Plus récemment certaines décisions ont pu admettre que le fonds de commerce était créé dès lors qu’il était ouvert au public. La Cour de cassation a par exemple jugé au sujet de la création d’une officine de pharmacie que « l’ouverture au public entraînait la création d’une clientèle réelle et certaine » (Cass. 1ère Civ., 4 décembre 2023, n°12-28.076 confirmant CA Rennes, 2 octobre 2012, n°11/03963, V. également CA Aix-en-Provence, 3 mars 2004, n°01/13482).

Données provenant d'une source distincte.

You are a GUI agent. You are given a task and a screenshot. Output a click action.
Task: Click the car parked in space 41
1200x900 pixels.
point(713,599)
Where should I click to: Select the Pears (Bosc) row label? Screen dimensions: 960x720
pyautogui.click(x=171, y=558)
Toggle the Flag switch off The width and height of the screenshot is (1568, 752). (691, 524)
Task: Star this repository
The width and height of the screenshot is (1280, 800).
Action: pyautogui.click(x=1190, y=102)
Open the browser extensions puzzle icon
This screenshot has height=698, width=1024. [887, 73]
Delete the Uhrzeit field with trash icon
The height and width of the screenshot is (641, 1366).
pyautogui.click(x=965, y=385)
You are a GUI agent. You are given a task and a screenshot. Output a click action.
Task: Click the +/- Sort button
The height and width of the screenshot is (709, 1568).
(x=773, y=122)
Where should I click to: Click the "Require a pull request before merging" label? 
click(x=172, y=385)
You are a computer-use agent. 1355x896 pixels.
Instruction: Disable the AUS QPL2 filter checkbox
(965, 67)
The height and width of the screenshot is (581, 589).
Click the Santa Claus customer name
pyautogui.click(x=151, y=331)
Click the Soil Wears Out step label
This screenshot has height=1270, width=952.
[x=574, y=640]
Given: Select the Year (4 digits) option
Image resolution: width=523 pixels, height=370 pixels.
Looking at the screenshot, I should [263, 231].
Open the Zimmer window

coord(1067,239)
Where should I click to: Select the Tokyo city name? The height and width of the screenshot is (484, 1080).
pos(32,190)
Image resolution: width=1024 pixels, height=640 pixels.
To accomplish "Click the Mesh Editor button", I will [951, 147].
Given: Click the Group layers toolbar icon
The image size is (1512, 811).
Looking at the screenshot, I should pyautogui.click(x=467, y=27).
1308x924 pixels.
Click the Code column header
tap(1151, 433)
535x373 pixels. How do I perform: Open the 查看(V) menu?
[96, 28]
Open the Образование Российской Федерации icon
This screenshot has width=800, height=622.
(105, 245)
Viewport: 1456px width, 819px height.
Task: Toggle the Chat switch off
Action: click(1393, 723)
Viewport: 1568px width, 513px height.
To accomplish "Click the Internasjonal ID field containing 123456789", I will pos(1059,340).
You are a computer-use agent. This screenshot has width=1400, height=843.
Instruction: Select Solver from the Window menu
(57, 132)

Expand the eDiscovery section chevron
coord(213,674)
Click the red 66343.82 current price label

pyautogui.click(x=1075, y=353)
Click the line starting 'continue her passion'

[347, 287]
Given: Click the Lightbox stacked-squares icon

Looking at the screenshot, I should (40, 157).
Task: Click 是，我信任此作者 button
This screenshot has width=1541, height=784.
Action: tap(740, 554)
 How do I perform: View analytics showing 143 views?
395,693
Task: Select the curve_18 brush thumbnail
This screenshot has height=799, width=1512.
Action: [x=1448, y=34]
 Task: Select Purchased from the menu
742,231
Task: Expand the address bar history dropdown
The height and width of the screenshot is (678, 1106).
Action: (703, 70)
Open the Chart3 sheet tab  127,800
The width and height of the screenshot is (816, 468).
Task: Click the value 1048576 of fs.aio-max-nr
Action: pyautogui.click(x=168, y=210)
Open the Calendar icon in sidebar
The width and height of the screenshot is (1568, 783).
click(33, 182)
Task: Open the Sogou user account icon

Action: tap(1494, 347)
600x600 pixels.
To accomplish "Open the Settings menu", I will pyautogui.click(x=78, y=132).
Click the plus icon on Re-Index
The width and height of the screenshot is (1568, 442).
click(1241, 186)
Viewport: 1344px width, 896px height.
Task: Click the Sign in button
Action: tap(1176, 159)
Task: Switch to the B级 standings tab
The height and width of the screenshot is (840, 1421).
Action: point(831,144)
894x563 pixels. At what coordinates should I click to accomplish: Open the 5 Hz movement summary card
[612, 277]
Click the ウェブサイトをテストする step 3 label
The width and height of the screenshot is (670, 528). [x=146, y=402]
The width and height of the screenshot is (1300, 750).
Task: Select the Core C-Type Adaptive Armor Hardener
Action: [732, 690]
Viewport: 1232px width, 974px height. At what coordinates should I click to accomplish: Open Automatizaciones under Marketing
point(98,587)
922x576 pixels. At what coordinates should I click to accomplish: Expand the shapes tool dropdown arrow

Enfin, certaines décisions, assez anciennes, ont pu admettre que la date d’existence de la clientèle pouvait être fixée au moment du commencement d’exploitation du fonds, et notamment au moment de la conclusion d’opérations avec les clients. Cette solution a pu être retenue, par exemple, en matière d’intégration aux acquêts : bien que l’un des époux ait obtenu l’immatriculation de son fonds de commerce avant le mariage, celui-ci n’apportait pas la preuve que l’établissement avait été fréquenté par le moindre client les trois semaines ayant précédé son mariage, la preuve de l’antériorité du fonds n’était donc pas rapportée (Cass. 1re civ., 18 avr. 1989, n° 87-19.348 : JurisData n° 1989-70146 ; Bull. civ. I, n° 153).
La décision de la Cour d’appel de Paris du 5 juillet 2023 semble s’inscrire dans un courant plus strict que ceux des jurisprudences citées. Il se déduit de cette décision l’exigence non seulement d’une clientèle, mais d’une clientèle suffisante. En outre, la Cour déduit cette absence de clientèle, de la durée insuffisante écoulée entre la prise à bail des locaux et la conclusion du contrat de location-gérance. La Cour semble exiger une condition d’exploitation préalable du fonds avant sa mise en location-gérance. Cette exigence a pourtant disparu de la loi depuis l’abrogation de l’article L.144-3 du Code de commerce, lequel imposait l’exploitation du fonds de commerce par le loueur pendant deux ans au moins avant la concession d’une location-gérance.
Un tel raisonnement présente l’inconvénient de créer une certaine marge d’incertitude. En effet, la décision ne dégage pas de critère fixe permettant de déterminer quelle durée d’exploitation serait nécessaire pour en déduire l’existence d’une clientèle.
Bien que cet arrêt, inédit, semble de portée limitée, il conviendra en pratique de prendre en compte le fait qu’il existe un risque à mettre en location-gérance un fonds de commerce n’ayant pas fait l’objet d’une exploitation préalable.